External magnetic-field driven delivery of exosomes modulates immune and metabolic changes of dystrophic muscle II

Exosomes are nanosized extracellular vesicles which have been recently demonstrated as promising agents for tissue repair/regeneration by inducing and guiding appropriate immune responses in dystrophic pathologies. Unfortunately, the accurate manipulation of exosomes by controlling their biodistribution still poses significant challenges. Here we overcome this limitation by developing an externally controlled delivery system for primed ANXA1 myo-exosomes (Exomyo).

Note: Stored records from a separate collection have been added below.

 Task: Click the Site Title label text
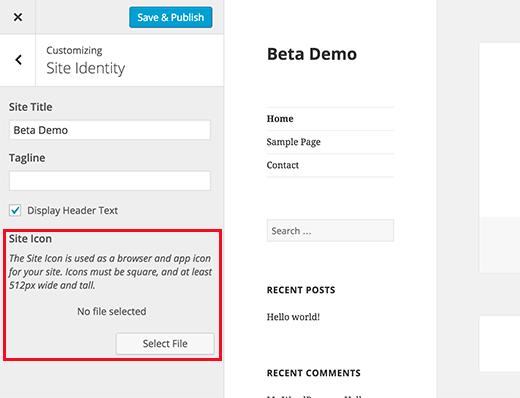pos(30,107)
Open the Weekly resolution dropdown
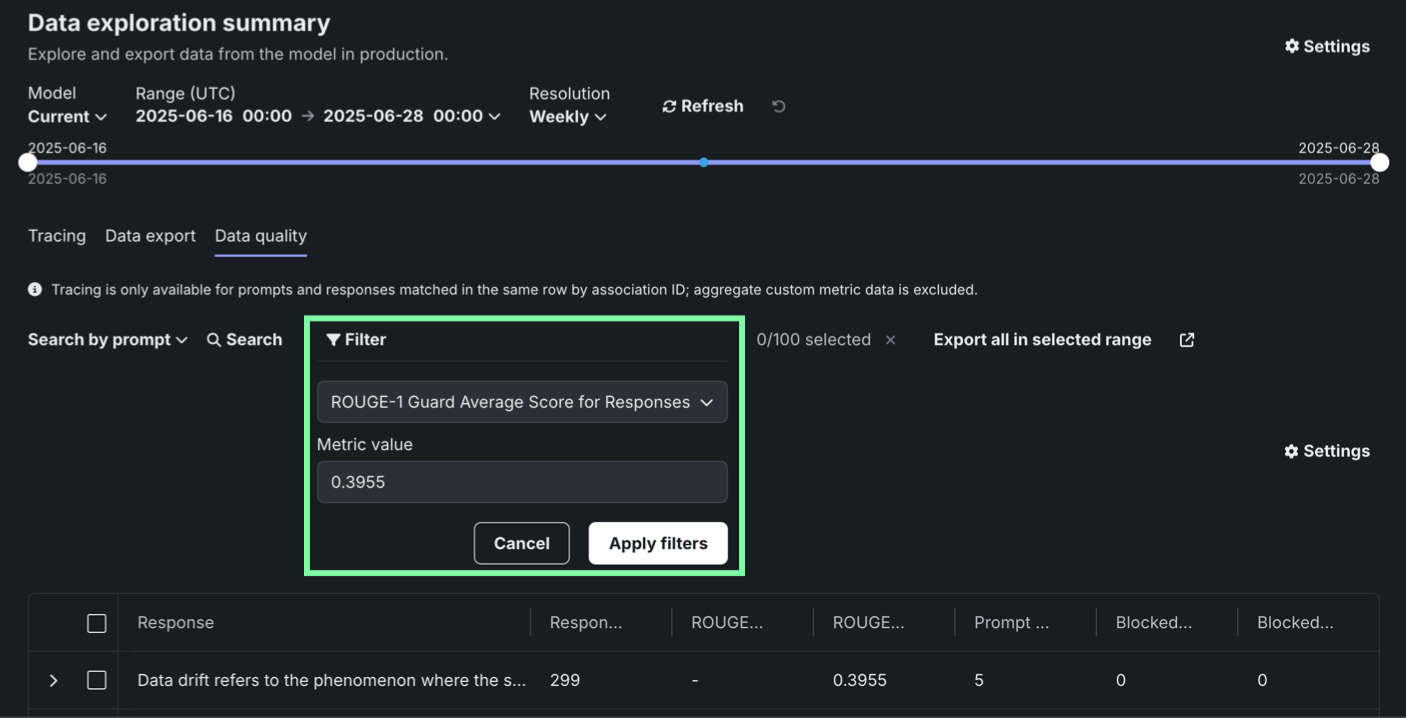The width and height of the screenshot is (1406, 718). [x=568, y=117]
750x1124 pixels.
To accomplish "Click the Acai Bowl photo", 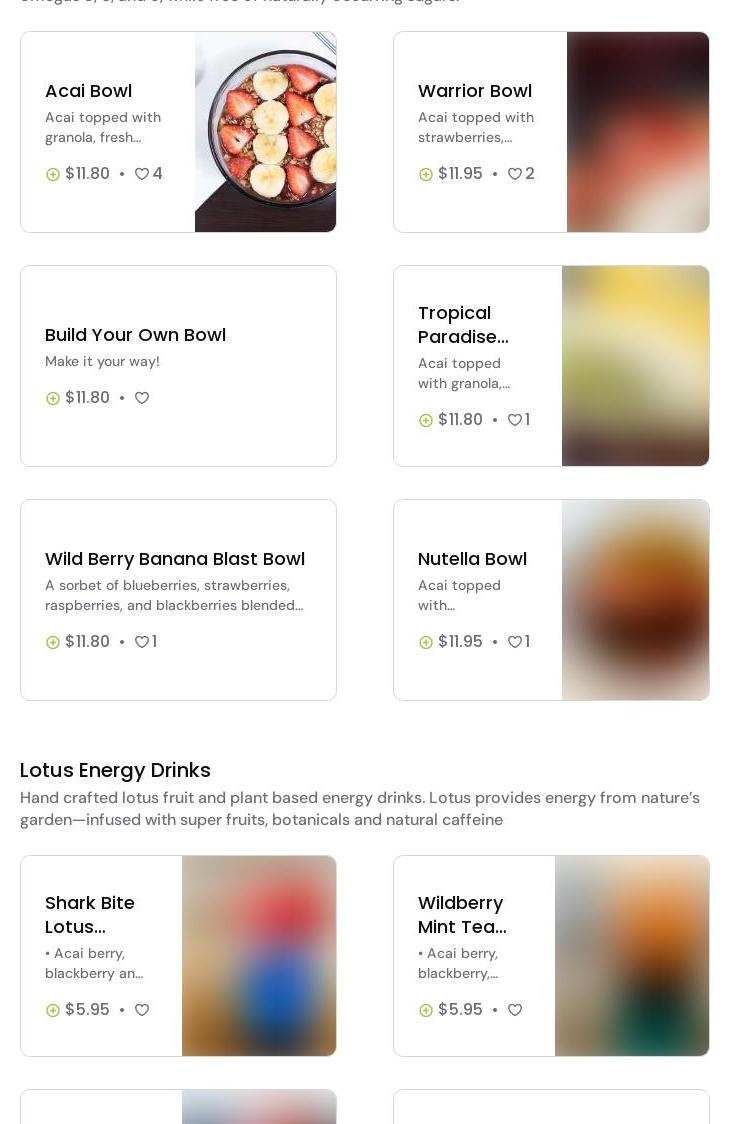I will 265,132.
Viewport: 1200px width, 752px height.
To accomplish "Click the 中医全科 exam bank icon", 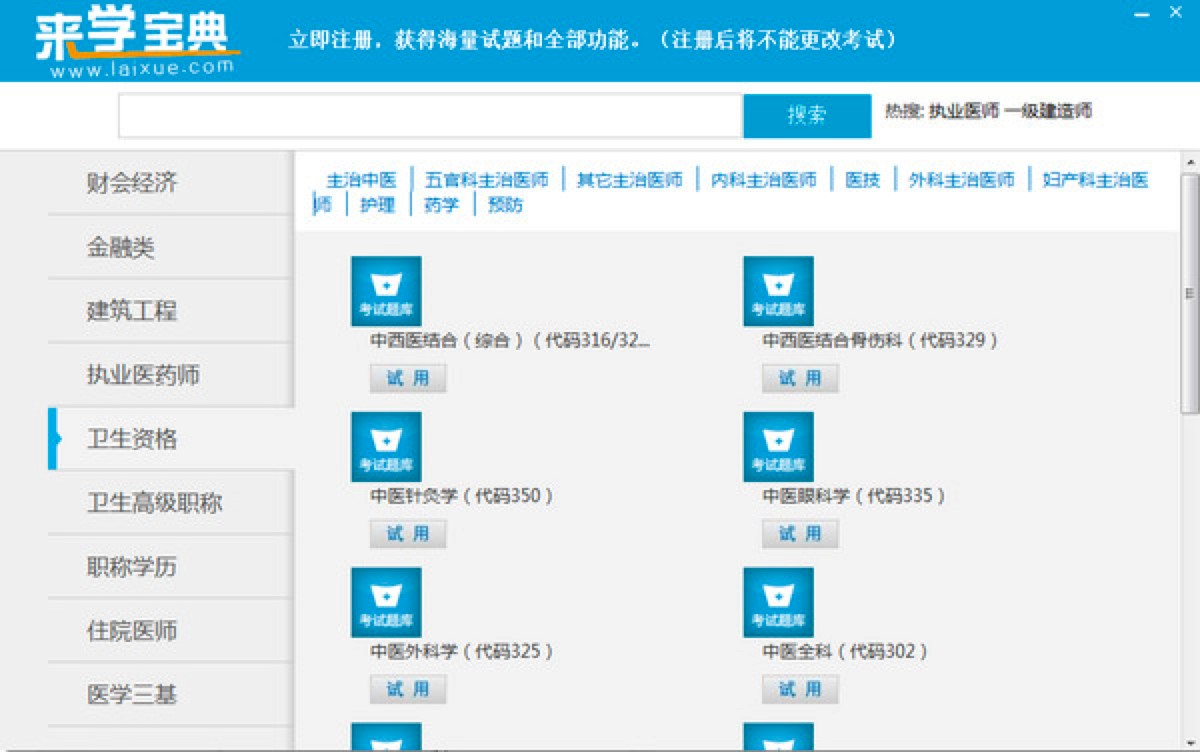I will [x=778, y=600].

Effective nanocarriers are realized by immobilizing the Exomyo onto ferromagnetic nanotubes (NT-MAG) to achieve a controlled delivery and localization of Exomyo into skeletal muscles by an applied external magnetic field. Quantitative muscle-level analyses revealed that macrophages dominate the uptake of Exomyo from NT-MAG in vivo, to synergistically promote beneficial muscle responses in a murine animal model of Duchenne Muscular Dystrophy (DMD) thanks to the successful localization of therapeutic Exomyo upon systemic injection. These findings provide valuable insights into the development of exosome-based therapies for muscle diseases and in general highlight the formulation of effective functional nanocarriers aimed at optimizing exosome biodistribution. To characterize the molecular traits induced by repetitive magnetic delivery of anti-inflammatory exosomes Exomyo, we performed two main experiments. The first experiment involved three groups of mice that received intravenous magnetic NT-MAG-CFSE-ExoMyo infusion once (NT-MAG-Exomyo I), twice, one a week (NT-MAG-Exomyo II) or three times, once a week (NT-MAG-Exomyo III). In the second experiment, NT-MAG-Exomyo III was compared to a group receiving intravenous non-magnetic NT-CFSE-ExoMyo delivery three times, once a week (NT-ExoMyo III). A control group of mdx mice, receiving intravenous administration of saline for three weeks (vehicle), was included in each of the main experiments. After 30 days from the first injection, mice were sacrificed, and hind limb muscle tissues prepared for RNA sequencing analyses of single muscle fibers (MS) and freshly FACS-isolated circulating macrophages that infiltrate muscles and entrapped CFSE positive exosomes (Ly6ChiCFSEhi; iMAC).